- **EXERCISE**: Reprint all entries without any alteration.

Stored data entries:
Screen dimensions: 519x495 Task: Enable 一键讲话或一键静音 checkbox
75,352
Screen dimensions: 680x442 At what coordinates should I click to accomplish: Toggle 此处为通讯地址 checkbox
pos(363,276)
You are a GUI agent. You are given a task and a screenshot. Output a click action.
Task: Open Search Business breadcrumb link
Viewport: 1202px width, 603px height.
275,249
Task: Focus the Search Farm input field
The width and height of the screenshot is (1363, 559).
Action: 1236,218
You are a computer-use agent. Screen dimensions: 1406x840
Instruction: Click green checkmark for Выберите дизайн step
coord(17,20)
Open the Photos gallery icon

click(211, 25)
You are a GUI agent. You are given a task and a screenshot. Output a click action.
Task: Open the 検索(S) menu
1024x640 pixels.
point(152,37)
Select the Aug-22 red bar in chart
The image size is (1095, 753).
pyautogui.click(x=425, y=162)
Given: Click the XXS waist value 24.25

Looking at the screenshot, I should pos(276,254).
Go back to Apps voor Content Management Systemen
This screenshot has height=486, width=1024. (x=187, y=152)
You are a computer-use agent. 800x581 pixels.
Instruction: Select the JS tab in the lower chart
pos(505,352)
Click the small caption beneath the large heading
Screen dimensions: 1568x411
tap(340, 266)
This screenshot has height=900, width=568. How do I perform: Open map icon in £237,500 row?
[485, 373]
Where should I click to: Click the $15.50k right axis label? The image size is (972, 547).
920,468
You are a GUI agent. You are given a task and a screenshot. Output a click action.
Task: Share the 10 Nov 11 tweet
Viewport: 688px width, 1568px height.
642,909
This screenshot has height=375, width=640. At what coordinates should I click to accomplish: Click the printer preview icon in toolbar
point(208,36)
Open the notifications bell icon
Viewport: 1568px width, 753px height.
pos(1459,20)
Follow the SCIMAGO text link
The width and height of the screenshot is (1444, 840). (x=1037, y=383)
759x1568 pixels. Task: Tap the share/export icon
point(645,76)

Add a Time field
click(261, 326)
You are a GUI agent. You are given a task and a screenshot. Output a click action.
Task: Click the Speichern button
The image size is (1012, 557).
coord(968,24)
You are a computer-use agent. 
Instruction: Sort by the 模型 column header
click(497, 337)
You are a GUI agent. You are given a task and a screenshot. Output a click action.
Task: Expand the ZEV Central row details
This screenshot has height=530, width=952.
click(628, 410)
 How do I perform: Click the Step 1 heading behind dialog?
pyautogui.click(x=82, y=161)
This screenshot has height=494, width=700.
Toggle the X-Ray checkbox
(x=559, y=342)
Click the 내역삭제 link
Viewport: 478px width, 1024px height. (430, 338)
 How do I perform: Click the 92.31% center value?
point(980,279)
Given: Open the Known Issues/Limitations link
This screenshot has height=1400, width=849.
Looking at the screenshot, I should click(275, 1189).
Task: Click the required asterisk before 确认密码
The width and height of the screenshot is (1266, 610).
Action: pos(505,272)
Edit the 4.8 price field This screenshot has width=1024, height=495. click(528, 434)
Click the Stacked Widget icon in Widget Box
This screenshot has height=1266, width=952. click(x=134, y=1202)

- **EXPECTED OUTPUT**:
Screen dimensions: 519x495 Task: Enable 一键讲话或一键静音 checkbox
75,352
Screen dimensions: 680x442 At what coordinates should I click to accomplish: Toggle 此处为通讯地址 checkbox
pos(363,276)
You are a GUI agent. You are given a task and a screenshot. Output a click action.
Task: Open Search Business breadcrumb link
Viewport: 1202px width, 603px height.
275,249
Task: Focus the Search Farm input field
The width and height of the screenshot is (1363, 559).
Action: 1236,218
You are a computer-use agent. Screen dimensions: 1406x840
Instruction: Click green checkmark for Выберите дизайн step
coord(17,20)
Open the Photos gallery icon

click(211, 25)
You are a GUI agent. You are given a task and a screenshot. Output a click action.
Task: Open the 検索(S) menu
1024x640 pixels.
point(152,37)
Select the Aug-22 red bar in chart
The image size is (1095, 753).
pyautogui.click(x=425, y=162)
Given: Click the XXS waist value 24.25

Looking at the screenshot, I should pos(276,254).
Go back to Apps voor Content Management Systemen
This screenshot has height=486, width=1024. (x=187, y=152)
You are a computer-use agent. 800x581 pixels.
Instruction: Select the JS tab in the lower chart
pos(505,352)
Click the small caption beneath the large heading
Screen dimensions: 1568x411
tap(340, 266)
This screenshot has height=900, width=568. How do I perform: Open map icon in £237,500 row?
[485, 373]
Where should I click to: Click the $15.50k right axis label? The image size is (972, 547).
920,468
You are a GUI agent. You are given a task and a screenshot. Output a click action.
Task: Share the 10 Nov 11 tweet
Viewport: 688px width, 1568px height.
642,909
This screenshot has height=375, width=640. At what coordinates should I click to accomplish: Click the printer preview icon in toolbar
point(208,36)
Open the notifications bell icon
Viewport: 1568px width, 753px height.
pos(1459,20)
Follow the SCIMAGO text link
The width and height of the screenshot is (1444, 840). (x=1037, y=383)
759x1568 pixels. Task: Tap the share/export icon
point(645,76)

Add a Time field
click(261, 326)
You are a GUI agent. You are given a task and a screenshot. Output a click action.
Task: Click the Speichern button
The image size is (1012, 557).
coord(968,24)
You are a computer-use agent. 
Instruction: Sort by the 模型 column header
click(497, 337)
You are a GUI agent. You are given a task and a screenshot. Output a click action.
Task: Expand the ZEV Central row details
This screenshot has height=530, width=952.
click(628, 410)
 How do I perform: Click the Step 1 heading behind dialog?
pyautogui.click(x=82, y=161)
This screenshot has height=494, width=700.
Toggle the X-Ray checkbox
(x=559, y=342)
Click the 내역삭제 link
Viewport: 478px width, 1024px height. (430, 338)
 How do I perform: Click the 92.31% center value?
point(980,279)
Given: Open the Known Issues/Limitations link
This screenshot has height=1400, width=849.
Looking at the screenshot, I should click(275, 1189).
Task: Click the required asterisk before 确认密码
The width and height of the screenshot is (1266, 610).
Action: pos(505,272)
Edit the 4.8 price field This screenshot has width=1024, height=495. click(528, 434)
Click the Stacked Widget icon in Widget Box
This screenshot has height=1266, width=952. click(x=134, y=1202)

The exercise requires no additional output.